*** Block opens ***

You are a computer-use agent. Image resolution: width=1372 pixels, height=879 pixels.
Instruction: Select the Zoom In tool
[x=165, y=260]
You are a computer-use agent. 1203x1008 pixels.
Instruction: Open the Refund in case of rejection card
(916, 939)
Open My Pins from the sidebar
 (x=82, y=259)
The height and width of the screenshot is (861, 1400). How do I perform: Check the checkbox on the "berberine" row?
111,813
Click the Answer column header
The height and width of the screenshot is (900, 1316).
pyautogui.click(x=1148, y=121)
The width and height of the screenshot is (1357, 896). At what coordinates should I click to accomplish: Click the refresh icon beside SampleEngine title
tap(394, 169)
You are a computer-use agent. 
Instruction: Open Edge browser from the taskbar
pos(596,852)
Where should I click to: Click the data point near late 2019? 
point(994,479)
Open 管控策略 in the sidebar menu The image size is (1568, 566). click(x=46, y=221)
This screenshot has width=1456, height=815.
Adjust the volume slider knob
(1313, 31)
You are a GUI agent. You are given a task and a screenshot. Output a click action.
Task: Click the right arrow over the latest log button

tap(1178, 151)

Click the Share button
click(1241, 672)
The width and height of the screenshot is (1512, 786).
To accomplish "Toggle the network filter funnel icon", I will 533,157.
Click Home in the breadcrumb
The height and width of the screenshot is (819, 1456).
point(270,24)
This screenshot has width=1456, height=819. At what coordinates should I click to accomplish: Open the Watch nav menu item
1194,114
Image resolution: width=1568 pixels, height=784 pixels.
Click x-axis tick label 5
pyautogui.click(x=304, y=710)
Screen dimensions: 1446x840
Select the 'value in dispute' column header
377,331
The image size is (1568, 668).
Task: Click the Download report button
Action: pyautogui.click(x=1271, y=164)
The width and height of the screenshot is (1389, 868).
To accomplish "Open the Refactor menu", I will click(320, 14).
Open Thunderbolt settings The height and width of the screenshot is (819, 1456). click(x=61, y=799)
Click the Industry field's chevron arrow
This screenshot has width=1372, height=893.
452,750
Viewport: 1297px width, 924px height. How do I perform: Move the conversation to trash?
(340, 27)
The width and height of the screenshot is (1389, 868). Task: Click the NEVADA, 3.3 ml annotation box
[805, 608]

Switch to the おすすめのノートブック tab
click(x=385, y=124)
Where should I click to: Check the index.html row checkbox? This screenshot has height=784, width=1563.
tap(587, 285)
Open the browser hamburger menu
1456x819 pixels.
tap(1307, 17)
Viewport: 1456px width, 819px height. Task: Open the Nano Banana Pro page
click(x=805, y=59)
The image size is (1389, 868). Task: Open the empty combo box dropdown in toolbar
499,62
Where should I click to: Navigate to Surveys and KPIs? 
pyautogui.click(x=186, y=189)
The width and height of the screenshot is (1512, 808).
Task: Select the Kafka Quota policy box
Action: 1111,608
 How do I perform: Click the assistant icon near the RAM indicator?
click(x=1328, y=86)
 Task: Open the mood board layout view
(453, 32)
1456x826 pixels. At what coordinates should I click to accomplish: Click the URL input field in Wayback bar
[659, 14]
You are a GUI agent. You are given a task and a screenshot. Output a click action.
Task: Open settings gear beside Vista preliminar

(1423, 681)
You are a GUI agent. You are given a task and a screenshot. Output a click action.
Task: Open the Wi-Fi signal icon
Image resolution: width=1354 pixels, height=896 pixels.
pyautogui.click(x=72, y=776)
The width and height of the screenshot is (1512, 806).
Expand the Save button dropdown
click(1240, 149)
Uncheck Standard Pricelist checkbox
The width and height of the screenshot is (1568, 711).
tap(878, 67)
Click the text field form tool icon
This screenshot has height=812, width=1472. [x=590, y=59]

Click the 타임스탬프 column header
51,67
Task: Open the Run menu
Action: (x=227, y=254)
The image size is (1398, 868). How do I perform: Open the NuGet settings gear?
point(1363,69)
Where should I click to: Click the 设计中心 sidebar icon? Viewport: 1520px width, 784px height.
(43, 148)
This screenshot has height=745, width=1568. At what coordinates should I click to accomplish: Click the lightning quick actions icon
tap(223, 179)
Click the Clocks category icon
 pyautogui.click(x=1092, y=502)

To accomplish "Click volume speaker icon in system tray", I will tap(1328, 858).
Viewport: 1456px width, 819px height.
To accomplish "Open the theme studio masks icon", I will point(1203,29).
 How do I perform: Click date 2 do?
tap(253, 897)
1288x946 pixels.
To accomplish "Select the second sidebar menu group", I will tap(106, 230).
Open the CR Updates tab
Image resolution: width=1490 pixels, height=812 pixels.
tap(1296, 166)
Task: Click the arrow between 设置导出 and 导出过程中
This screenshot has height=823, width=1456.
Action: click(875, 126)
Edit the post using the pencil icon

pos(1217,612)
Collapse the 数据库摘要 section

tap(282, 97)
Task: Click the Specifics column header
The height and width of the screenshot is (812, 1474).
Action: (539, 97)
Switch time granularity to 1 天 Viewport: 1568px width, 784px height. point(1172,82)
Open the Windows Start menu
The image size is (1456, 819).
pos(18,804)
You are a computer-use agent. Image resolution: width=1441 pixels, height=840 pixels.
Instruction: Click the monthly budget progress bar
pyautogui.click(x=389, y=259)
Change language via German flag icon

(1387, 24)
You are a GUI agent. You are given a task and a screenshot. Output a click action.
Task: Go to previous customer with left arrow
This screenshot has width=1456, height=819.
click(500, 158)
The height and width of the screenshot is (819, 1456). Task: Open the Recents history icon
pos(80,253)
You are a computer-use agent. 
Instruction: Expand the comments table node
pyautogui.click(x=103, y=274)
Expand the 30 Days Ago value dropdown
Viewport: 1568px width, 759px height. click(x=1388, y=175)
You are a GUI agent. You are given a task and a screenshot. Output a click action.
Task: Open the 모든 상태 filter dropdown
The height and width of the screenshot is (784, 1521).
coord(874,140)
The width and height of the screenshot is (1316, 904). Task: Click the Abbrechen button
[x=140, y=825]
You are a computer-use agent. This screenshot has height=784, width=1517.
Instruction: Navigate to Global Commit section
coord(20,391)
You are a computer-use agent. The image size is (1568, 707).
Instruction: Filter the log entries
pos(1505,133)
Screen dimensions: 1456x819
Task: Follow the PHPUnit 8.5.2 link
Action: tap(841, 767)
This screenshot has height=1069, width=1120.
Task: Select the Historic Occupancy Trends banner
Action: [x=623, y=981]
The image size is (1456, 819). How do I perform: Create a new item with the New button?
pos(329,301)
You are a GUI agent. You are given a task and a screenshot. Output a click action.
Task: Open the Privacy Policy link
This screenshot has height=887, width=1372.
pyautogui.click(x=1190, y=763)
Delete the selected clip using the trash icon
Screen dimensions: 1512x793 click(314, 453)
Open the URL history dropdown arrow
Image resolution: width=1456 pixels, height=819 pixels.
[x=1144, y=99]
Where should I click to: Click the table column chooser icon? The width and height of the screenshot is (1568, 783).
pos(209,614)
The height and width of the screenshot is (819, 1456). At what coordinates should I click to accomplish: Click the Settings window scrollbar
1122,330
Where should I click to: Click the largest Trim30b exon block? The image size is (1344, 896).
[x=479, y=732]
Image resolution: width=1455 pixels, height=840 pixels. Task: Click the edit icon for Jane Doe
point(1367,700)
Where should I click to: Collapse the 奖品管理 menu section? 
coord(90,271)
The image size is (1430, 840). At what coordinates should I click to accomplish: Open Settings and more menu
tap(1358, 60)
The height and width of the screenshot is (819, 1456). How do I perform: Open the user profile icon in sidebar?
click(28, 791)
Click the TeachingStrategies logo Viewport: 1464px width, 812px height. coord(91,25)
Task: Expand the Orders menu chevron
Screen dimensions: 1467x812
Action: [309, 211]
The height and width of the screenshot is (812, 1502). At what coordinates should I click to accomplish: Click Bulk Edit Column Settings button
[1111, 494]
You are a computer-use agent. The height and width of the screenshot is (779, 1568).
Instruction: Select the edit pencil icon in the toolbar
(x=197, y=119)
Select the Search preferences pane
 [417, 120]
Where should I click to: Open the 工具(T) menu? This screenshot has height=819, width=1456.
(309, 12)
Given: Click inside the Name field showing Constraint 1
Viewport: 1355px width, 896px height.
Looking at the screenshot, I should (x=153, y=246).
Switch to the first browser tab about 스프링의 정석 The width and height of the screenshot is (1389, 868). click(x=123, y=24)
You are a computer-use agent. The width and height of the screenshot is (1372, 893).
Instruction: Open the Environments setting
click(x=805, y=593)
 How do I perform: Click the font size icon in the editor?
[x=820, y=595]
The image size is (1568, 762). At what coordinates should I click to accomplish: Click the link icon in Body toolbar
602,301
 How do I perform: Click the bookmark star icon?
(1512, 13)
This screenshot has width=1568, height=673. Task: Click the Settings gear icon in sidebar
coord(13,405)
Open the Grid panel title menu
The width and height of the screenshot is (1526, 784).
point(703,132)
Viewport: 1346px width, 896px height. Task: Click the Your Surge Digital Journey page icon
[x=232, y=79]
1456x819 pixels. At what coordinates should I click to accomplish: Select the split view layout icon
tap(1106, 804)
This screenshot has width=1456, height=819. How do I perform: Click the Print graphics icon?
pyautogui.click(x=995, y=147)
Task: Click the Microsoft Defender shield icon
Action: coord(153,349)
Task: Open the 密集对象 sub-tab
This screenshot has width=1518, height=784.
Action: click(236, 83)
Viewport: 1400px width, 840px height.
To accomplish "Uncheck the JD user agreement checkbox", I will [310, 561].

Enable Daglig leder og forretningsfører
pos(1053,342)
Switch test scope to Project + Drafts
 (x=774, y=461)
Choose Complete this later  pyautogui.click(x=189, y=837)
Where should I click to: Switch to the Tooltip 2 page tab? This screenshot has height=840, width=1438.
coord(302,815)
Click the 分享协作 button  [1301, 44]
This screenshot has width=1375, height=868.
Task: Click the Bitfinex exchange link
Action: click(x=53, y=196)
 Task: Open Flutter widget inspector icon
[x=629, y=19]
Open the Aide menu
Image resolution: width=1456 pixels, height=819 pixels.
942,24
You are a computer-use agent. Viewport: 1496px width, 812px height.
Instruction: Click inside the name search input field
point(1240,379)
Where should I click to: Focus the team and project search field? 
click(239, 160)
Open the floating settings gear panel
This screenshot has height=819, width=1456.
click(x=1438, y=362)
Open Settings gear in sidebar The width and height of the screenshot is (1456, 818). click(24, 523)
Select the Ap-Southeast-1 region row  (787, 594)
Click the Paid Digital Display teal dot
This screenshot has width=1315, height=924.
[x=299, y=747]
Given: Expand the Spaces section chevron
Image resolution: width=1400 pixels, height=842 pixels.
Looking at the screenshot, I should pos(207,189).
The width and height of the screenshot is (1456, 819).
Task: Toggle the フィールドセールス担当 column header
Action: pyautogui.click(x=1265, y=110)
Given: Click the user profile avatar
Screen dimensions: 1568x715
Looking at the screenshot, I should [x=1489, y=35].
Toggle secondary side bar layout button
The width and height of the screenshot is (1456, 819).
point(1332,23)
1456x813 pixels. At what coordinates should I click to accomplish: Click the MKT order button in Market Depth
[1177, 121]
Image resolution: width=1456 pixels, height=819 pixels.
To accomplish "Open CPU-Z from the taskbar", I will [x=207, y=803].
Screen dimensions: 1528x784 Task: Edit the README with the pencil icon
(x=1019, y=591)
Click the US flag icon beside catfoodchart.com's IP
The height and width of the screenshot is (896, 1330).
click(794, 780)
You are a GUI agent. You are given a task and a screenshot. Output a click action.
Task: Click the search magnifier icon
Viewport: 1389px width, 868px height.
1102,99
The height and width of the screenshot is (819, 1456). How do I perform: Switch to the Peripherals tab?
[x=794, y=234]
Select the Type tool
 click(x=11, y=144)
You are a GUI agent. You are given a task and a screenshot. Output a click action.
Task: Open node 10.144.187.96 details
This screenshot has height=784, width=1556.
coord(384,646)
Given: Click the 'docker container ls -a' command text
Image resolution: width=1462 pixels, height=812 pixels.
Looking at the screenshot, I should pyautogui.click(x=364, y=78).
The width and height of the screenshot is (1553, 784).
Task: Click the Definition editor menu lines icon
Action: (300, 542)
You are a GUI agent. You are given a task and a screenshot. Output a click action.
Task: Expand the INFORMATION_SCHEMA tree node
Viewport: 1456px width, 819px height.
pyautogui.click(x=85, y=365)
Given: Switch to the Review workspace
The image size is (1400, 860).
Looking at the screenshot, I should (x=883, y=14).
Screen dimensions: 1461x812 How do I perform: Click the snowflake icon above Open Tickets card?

*** Block closes ***

Each line in the entries above, starting at the line with "Click the 分享协作" and ending at the line with "Given: Click the user profile avatar", is to be printed exactly, and only those lines.

- _ANSWER SPACE_:
Click the 分享协作 button  [1301, 44]
This screenshot has width=1375, height=868.
Task: Click the Bitfinex exchange link
Action: click(x=53, y=196)
 Task: Open Flutter widget inspector icon
[x=629, y=19]
Open the Aide menu
Image resolution: width=1456 pixels, height=819 pixels.
942,24
You are a computer-use agent. Viewport: 1496px width, 812px height.
Instruction: Click inside the name search input field
point(1240,379)
Where should I click to: Focus the team and project search field? 
click(239, 160)
Open the floating settings gear panel
This screenshot has height=819, width=1456.
click(x=1438, y=362)
Open Settings gear in sidebar The width and height of the screenshot is (1456, 818). click(24, 523)
Select the Ap-Southeast-1 region row  (787, 594)
Click the Paid Digital Display teal dot
This screenshot has width=1315, height=924.
[x=299, y=747]
Given: Expand the Spaces section chevron
Image resolution: width=1400 pixels, height=842 pixels.
Looking at the screenshot, I should pos(207,189).
The width and height of the screenshot is (1456, 819).
Task: Toggle the フィールドセールス担当 column header
Action: pyautogui.click(x=1265, y=110)
Given: Click the user profile avatar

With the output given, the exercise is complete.